In the entries below, begin at the line that has "Screen dimensions: 1389x868", stop after the line that has "You are a computer-use", and output those lines exactly with no pictures.

** WORKING DATA **

Start of Block

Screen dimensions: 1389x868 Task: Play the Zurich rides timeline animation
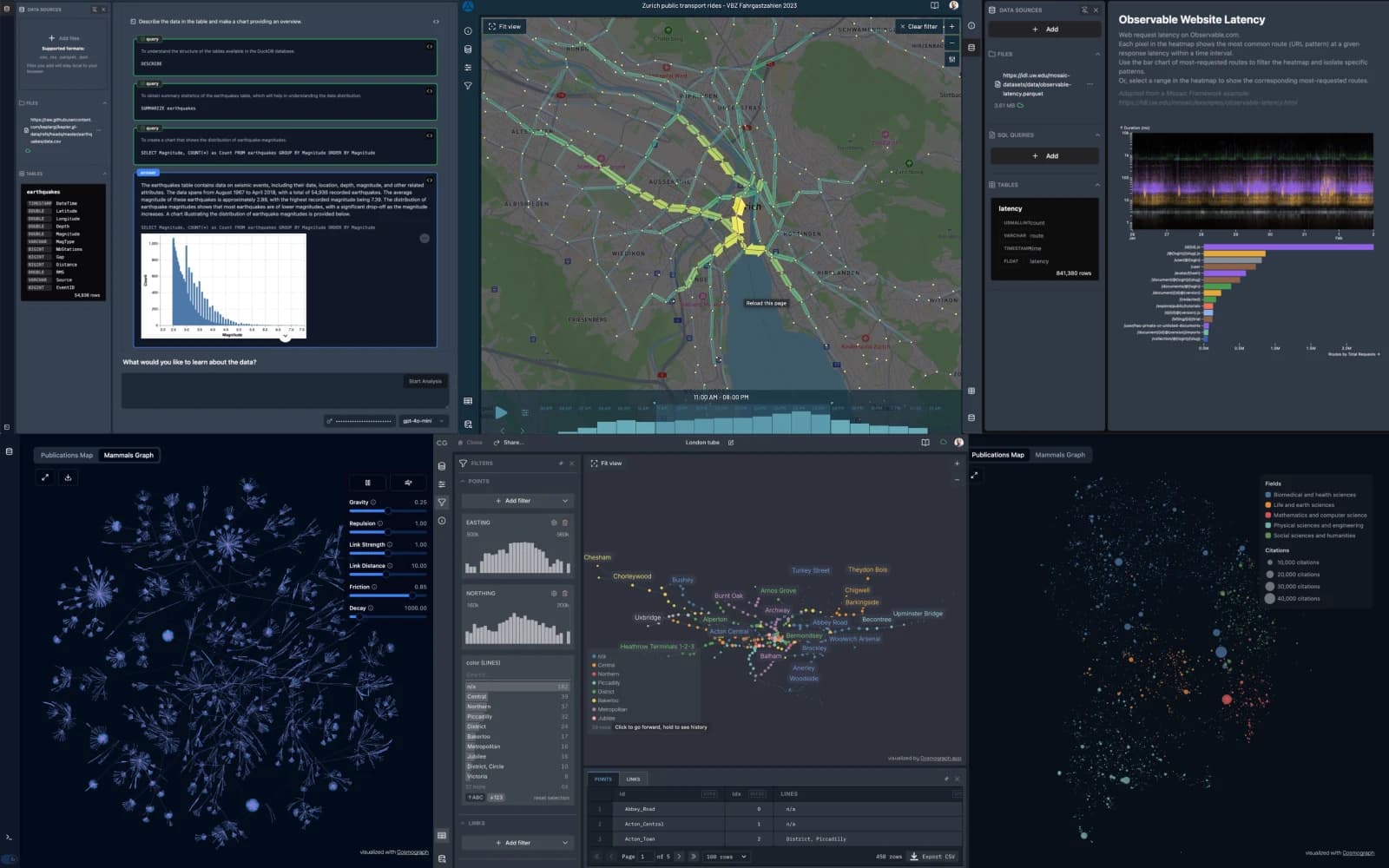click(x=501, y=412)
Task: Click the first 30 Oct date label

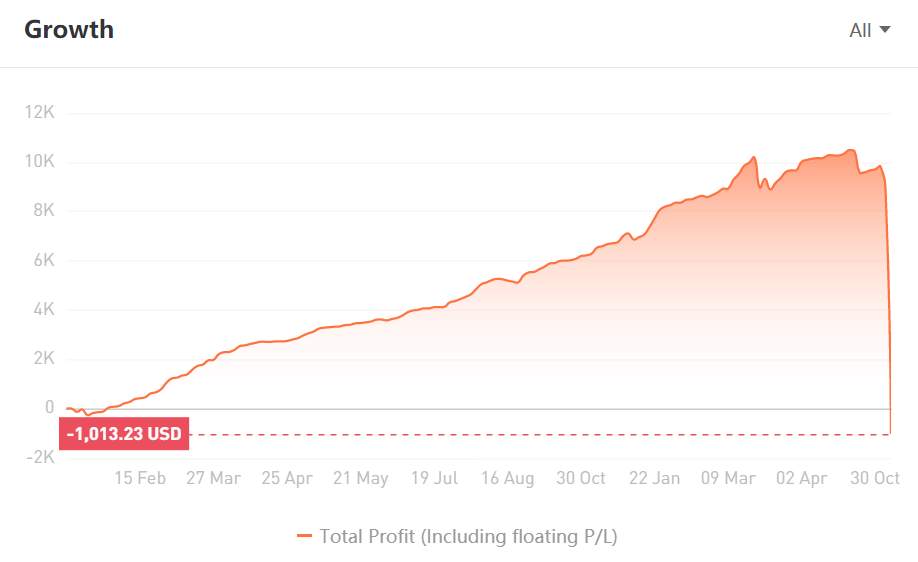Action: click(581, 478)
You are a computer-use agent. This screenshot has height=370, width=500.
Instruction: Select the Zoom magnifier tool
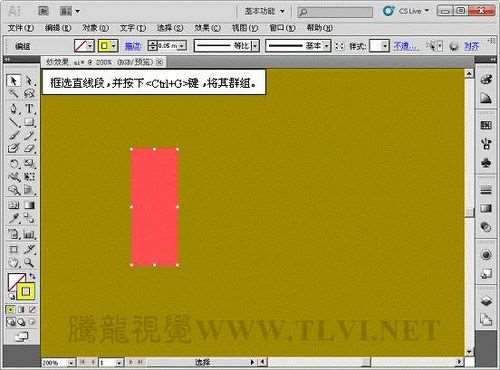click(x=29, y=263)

End of Block
Start of Block

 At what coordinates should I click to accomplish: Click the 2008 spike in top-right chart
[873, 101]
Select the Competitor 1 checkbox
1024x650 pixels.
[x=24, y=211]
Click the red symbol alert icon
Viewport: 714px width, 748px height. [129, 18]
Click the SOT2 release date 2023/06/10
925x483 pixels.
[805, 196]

End of Block

** ANSWER BELOW **
Screen dimensions: 1389x868 Task: Play the Zurich rides timeline animation
click(x=501, y=412)
Task: Click the first 30 Oct date label

Action: click(581, 478)
You are a computer-use agent. This screenshot has height=370, width=500.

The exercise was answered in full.